Minis had just thrown some
water on his face and flung his arms around his loves before Atzana told him
that his emergency appointment was ready to see him. Kyriala caught him by the elbow and put a
beef roll in his hand. “You won’t be any good if you fall over. Atzana’s sent for more food to come up to the
Office. You missed dinner and you’re
probably going to go late with this woman.”
He grinned at her, kissed
her cheek and tore a bite out of the roll before pushing off to skate up to the
Office.
Matthas was the only one in
the trap booth, with his pens and his notebooks. “If she goes to claw me knock her out, hmmm?”
The Irefas man snorted. “Certainly,
Imperator.
He wasn’t sure what to
expect, though he’d been in Brahvniki and had seen Zak before. She came in with her hair half up, leaving a
thick fall of it to her feet, Aitza long. She wore a
high-collared shirt with bloused sleeves in white, with red, green, blue and
gold embroidery on the deep cuffs and collar, bloused black silk trousers
tucked into low soft black boots. She'd left off the heavily embroidered vest common to her people, because even so close past the Solstice it was hot in Arko.
She
swept him a flourishing bow. “Imperator. I am Megan, called Vitlak, though the white
has spread somewhat!” She indicated the
wide band of white spreading from one side of her head over her crown. “You
need someone who speaks Fehinnan?”
“Yes, please. Be welcome,
Teik Vitlak. Please, sit. There is salt between us. Have you eaten?”
She sat, one eyebrow
climbing. “You know Brahvniki, Imperator?”
“Just Minis, please,” he
said settling down with his elbows on the desk, chin on his hands. “I was a scholar in the Great Library there
for some days.”
“I see. Well, of course I share
the salt with you. And if it’s ‘just
Minis’ for me, then it’s ‘just Megan’ for you, hmmm?”
“Megan. Yes. So if you could tell me what you know of
Fehinna?”
She nodded to herself, a
trifle abruptly. “I was sold off to Fehinnan slavers more than a Great Hound’s
years ago, got away in the Fehinnan Empire… at their main city of
Illizbuah. I learned the language there,
and met my wife there.”
“So you’ve seen their Empire
from every angle then?”
“You might say so. They tend
to meddle in everybody’s business, on a - how you say, cockroach level -- to keep any possible
rivals off balance or weaken them. It’s
the God-King’s policy.”
“Is that so? I’ve heard a
thing or two about their God-King… being in the God-King business myself—“ she
laughed at that. “—but he sounds more
than a little odd. Do you know more about him?”
She looked pensive and
tapped her nails on the desk, thinking. “I’ve
been thinking, am, or were, all the way here how to explain this,” she
said. “My wife, Shkai’ra, actually met
his current body. Halya, she slept with his current body, before he moved
in. That’s how he doesn’t die. He invented had a way of putting himself in
someone else… with priest help and what they call the Waters of Knowing.”
“Wait… you mean it’s the
same person moving from body to body? Stealing them?”

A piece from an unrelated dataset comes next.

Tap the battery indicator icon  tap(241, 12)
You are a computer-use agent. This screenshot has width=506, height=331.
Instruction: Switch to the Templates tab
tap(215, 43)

“Well, he’s set it up as a
sacred ritual… a glorious sacrifice.”
It was Minis’s turn to be
silent. Atzana tapped on the door and
Antras wheeled in the dinner cart with a flourish. In silence he whipped the covers off the top
trays, set a pair of finger bowls and towels on the presentation shelf,
murmured ‘It has been tasted, Minis’ before taking himself off with a perfect
bow that encompassed both of them.
“Please… help yourself,” he
said, waving at the cart. “What you’ve
just told me has unsettled my stomach somewhat.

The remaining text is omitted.